• **TASK TO CARRY OUT**
Rewrite everything in the material from the line containing "y). Image resolution: width=1920 pixels, height=1080 pixels." down to the line containing "Size column is", both ends included, as a JSON list of strings with one string per line and blank lines left out.

++++++++++

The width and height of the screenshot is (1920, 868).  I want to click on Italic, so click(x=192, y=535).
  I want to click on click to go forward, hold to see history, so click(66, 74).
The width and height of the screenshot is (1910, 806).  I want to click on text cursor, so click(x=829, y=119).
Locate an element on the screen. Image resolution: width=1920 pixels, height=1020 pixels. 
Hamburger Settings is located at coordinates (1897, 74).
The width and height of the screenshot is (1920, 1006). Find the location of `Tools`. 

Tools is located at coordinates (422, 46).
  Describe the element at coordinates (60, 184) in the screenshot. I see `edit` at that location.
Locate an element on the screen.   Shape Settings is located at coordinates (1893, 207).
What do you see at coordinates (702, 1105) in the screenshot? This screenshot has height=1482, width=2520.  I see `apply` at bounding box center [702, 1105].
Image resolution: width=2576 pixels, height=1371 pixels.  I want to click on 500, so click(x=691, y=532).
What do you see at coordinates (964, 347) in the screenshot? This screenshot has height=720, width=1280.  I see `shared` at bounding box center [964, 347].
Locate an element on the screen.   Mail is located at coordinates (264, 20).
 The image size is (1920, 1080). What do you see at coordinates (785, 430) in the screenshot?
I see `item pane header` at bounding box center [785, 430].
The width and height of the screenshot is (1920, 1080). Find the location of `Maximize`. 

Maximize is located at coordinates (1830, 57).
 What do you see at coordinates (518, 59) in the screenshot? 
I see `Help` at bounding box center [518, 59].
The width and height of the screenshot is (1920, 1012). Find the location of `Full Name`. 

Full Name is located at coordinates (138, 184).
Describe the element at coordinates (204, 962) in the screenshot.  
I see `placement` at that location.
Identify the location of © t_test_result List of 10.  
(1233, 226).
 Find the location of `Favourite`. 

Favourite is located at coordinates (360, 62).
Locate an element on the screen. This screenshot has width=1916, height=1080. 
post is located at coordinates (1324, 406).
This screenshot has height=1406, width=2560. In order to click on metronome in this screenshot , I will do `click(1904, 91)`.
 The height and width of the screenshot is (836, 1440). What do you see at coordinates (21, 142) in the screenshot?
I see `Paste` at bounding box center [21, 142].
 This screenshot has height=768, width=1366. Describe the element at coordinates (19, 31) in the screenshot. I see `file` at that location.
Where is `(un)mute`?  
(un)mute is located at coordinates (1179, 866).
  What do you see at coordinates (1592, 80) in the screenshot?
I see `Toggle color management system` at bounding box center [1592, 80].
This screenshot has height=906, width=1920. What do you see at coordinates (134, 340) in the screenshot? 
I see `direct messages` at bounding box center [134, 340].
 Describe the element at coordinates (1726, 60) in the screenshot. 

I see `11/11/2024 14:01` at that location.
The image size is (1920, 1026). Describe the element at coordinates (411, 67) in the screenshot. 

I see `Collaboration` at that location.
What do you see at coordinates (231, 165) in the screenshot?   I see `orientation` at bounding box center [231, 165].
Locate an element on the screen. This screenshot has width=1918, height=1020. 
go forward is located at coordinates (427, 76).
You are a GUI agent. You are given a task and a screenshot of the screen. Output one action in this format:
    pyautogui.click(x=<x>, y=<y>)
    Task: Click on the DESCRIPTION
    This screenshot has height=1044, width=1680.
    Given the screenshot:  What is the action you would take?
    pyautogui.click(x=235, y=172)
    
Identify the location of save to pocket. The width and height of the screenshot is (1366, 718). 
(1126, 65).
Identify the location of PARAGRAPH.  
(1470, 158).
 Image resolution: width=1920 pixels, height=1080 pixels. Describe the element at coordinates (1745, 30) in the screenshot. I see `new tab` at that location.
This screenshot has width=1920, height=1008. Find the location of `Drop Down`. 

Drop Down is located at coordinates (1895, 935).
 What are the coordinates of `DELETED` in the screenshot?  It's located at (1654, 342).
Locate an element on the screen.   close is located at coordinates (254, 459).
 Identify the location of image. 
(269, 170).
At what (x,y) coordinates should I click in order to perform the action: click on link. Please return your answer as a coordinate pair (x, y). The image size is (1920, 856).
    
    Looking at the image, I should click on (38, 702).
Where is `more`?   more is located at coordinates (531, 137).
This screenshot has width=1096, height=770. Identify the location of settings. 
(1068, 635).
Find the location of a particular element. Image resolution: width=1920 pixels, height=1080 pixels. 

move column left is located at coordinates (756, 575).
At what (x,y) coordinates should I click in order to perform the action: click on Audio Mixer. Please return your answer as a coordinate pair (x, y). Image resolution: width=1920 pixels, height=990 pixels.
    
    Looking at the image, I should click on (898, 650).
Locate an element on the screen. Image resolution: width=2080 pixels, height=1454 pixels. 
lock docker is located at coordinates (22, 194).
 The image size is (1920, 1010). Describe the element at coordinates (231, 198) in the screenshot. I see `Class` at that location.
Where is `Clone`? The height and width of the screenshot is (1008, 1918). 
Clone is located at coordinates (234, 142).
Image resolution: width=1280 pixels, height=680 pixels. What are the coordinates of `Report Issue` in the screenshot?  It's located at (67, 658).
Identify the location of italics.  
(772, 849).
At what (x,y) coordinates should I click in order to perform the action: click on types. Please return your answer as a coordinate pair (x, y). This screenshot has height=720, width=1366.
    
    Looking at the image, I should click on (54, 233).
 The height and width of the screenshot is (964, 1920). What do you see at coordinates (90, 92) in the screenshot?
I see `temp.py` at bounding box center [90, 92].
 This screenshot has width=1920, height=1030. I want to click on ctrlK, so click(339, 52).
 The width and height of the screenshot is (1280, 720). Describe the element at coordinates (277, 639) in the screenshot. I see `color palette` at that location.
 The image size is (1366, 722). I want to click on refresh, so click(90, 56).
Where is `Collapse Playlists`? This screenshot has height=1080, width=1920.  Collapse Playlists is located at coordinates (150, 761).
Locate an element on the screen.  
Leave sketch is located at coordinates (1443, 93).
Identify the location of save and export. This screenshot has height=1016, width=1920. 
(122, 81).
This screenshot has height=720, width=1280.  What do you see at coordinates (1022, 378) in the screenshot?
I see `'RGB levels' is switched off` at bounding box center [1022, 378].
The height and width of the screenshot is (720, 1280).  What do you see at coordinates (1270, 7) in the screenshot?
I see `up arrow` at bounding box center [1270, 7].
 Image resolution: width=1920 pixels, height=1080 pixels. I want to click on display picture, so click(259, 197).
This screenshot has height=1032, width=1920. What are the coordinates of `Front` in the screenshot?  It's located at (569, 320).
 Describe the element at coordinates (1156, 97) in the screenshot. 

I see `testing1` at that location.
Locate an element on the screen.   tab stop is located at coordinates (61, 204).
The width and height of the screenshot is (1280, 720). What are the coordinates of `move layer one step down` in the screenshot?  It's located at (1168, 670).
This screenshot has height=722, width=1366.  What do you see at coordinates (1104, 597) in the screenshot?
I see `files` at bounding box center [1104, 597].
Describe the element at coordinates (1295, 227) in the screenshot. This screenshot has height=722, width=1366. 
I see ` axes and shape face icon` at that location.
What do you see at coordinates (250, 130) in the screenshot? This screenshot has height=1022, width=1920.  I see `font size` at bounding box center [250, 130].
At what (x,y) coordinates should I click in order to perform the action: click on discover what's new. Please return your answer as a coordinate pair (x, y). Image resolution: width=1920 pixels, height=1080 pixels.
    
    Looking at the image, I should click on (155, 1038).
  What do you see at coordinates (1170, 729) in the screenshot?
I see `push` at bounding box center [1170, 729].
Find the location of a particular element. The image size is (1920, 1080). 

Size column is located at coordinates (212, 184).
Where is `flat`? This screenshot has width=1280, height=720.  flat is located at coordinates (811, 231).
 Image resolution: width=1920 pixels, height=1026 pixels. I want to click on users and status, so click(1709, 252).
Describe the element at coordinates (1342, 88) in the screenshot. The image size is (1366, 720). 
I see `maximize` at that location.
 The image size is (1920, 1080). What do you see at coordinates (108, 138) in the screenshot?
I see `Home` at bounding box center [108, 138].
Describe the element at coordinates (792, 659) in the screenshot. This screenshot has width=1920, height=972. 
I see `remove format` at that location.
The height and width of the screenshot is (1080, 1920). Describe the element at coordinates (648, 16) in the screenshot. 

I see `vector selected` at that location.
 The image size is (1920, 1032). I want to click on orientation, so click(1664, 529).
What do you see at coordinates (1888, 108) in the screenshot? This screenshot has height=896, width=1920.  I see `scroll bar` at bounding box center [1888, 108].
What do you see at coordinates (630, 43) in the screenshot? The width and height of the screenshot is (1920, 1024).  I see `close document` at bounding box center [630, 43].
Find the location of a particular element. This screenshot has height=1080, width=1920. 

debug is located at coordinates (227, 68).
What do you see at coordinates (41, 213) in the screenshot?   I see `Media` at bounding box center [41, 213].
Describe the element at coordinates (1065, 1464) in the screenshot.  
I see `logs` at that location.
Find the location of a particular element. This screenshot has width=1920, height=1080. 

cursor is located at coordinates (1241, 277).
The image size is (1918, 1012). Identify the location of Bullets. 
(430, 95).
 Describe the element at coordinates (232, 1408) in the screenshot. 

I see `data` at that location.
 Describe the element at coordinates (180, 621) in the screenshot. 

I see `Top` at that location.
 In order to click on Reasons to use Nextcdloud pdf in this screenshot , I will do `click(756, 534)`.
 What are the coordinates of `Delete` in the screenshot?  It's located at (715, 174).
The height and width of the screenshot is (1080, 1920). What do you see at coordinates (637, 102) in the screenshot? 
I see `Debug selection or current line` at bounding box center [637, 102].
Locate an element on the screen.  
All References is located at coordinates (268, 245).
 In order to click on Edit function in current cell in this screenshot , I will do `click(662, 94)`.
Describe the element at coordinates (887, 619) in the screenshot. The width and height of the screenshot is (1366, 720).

++++++++++

• **WRITTEN ANSWER**
[
  "At what (x,y) coordinates should I click in order to perform the action: click on discover what's new. Please return your answer as a coordinate pair (x, y). Image resolution: width=1920 pixels, height=1080 pixels.",
  "    Looking at the image, I should click on (155, 1038).",
  "  What do you see at coordinates (1170, 729) in the screenshot?",
  "I see `push` at bounding box center [1170, 729].",
  "Find the location of a particular element. The image size is (1920, 1080). ",
  "Size column is located at coordinates (212, 184)."
]